Lease-Option: A lease with an option to purchase allows an owner to rent a property to a tenant with the intention of the tenant buying the property during the lease period for an agreed upon price. If the contracts are drawn up properly, the owner faces no additional risks and should at the least have a stable tenant. The tenant faces no additional risks beyond loss of the non-refundable option consideration money, and if the real estate market appreciates rapidly has the opportunity to buy the house for much less than it is worth.

Subject-To: The title to a mortgaged real property is transferred to the buyer but the buyer is not personally liable for the payment of the amount due(the seller remains on the mortgage). However, the buyer must continue to make payments in order to keep the property. It will trigger the Due On Sale clause, and the bank may call the loan due.
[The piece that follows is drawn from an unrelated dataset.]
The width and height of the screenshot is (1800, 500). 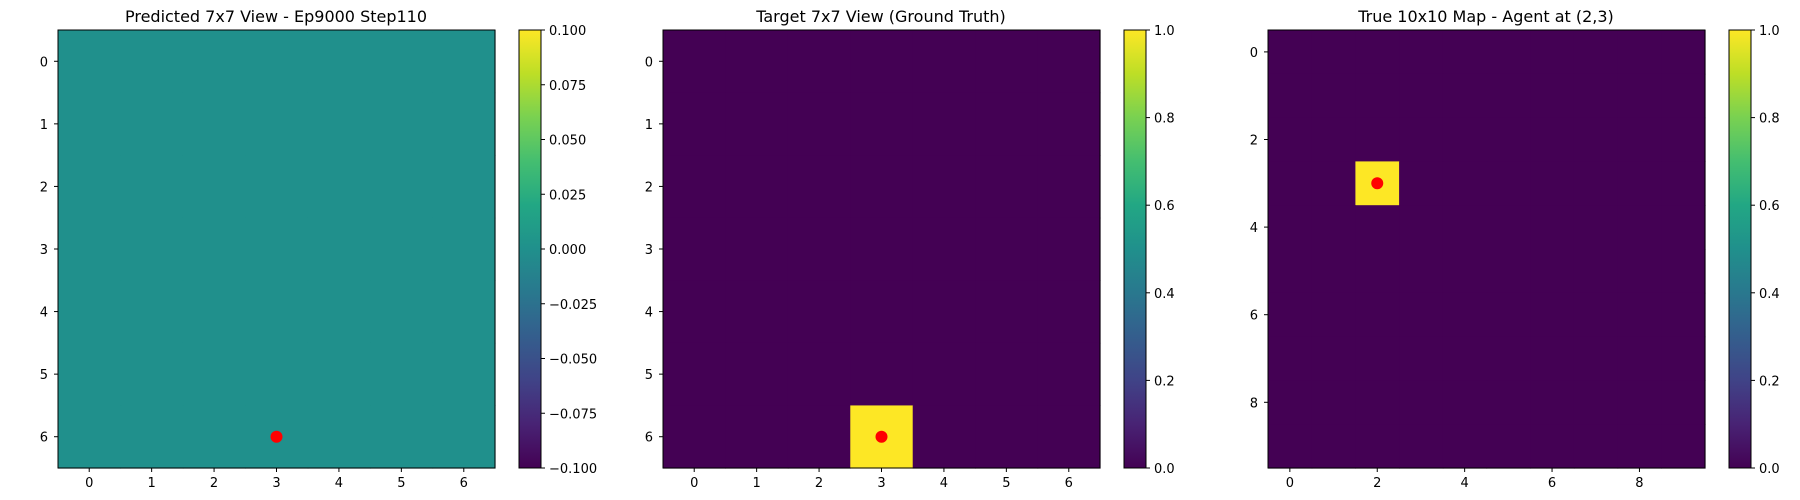 What do you see at coordinates (1254, 142) in the screenshot?
I see `y-tick-label: 2` at bounding box center [1254, 142].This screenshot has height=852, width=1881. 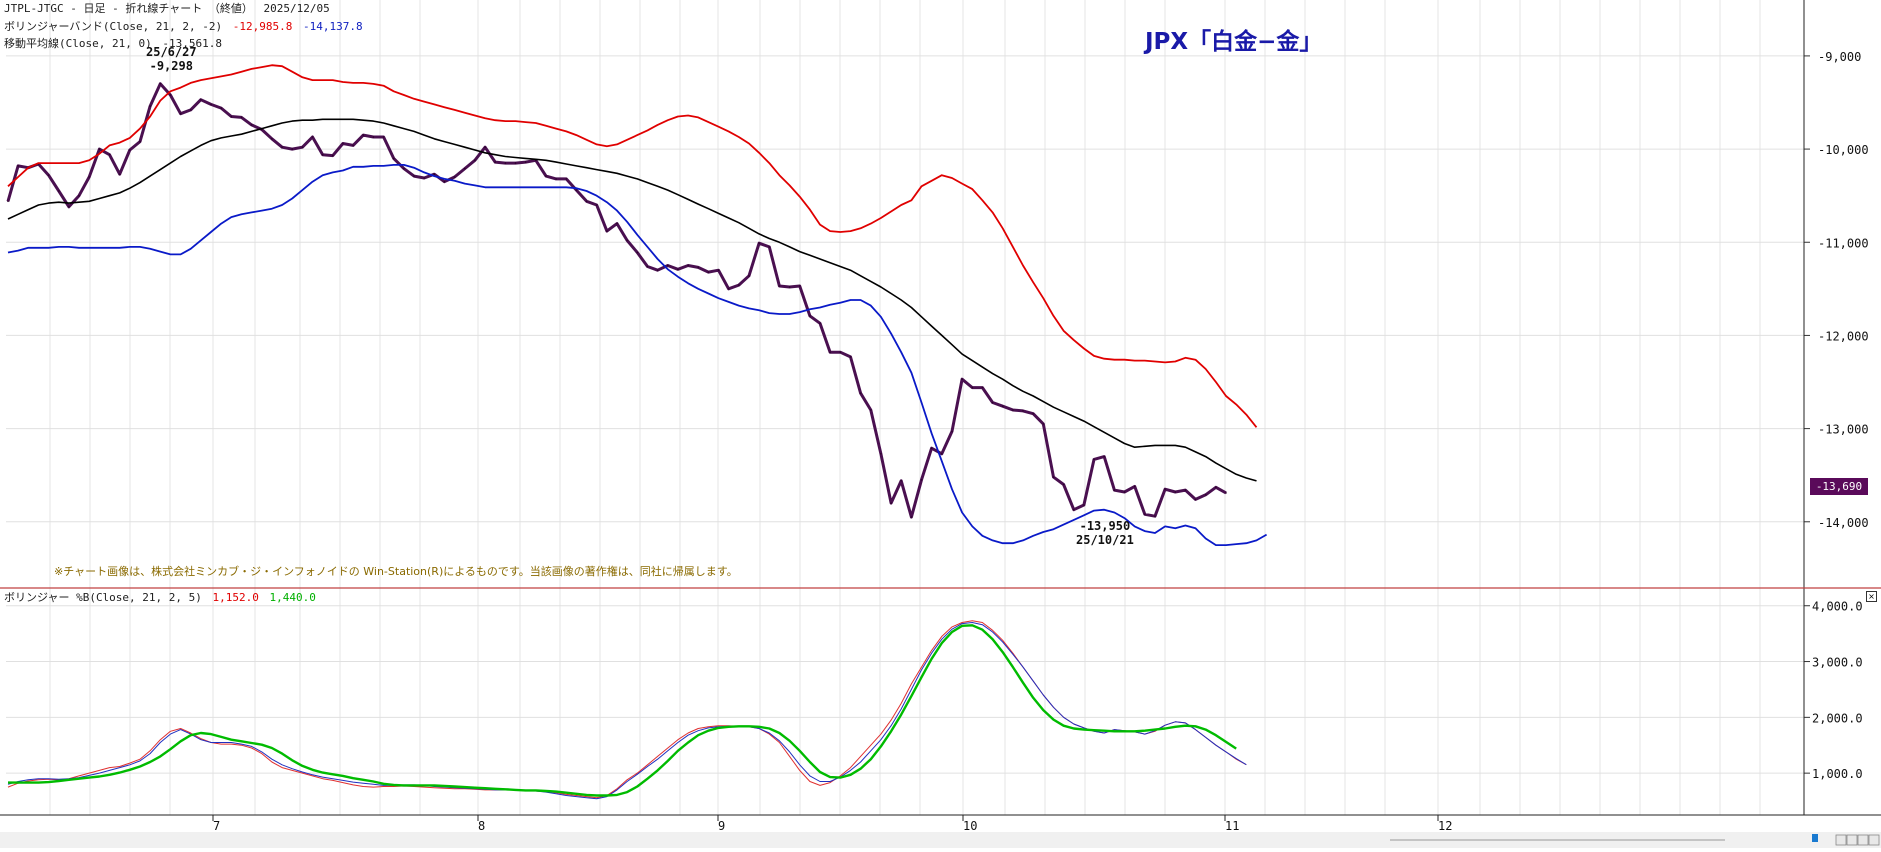 I want to click on header-line-3: 移動平均線(Close, 21, 0) -13,561.8, so click(x=115, y=44).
Sandwich Lease-Option: An investor puts a lease-option on a property with the intention of lease-optioning it to a tenant/buyer for more money per month and total. Example:
A house worth approx. $100k is lease-optioned by the investor from the owner on a 3 year lease at $900 per month with $1,000 non-refundable option consideration, and the option to purchase the property for $90k. The investor finds a tenant/buyer willing to sign a 2 year lease at $1,100 per month with $2,000 non-refundable option consideration, and the option to purchase the house for $105k. The investor makes $1,000 up front, $200 per month, and has the possible payday of another $15k if the tenant/buyer exercises their option to buy the house.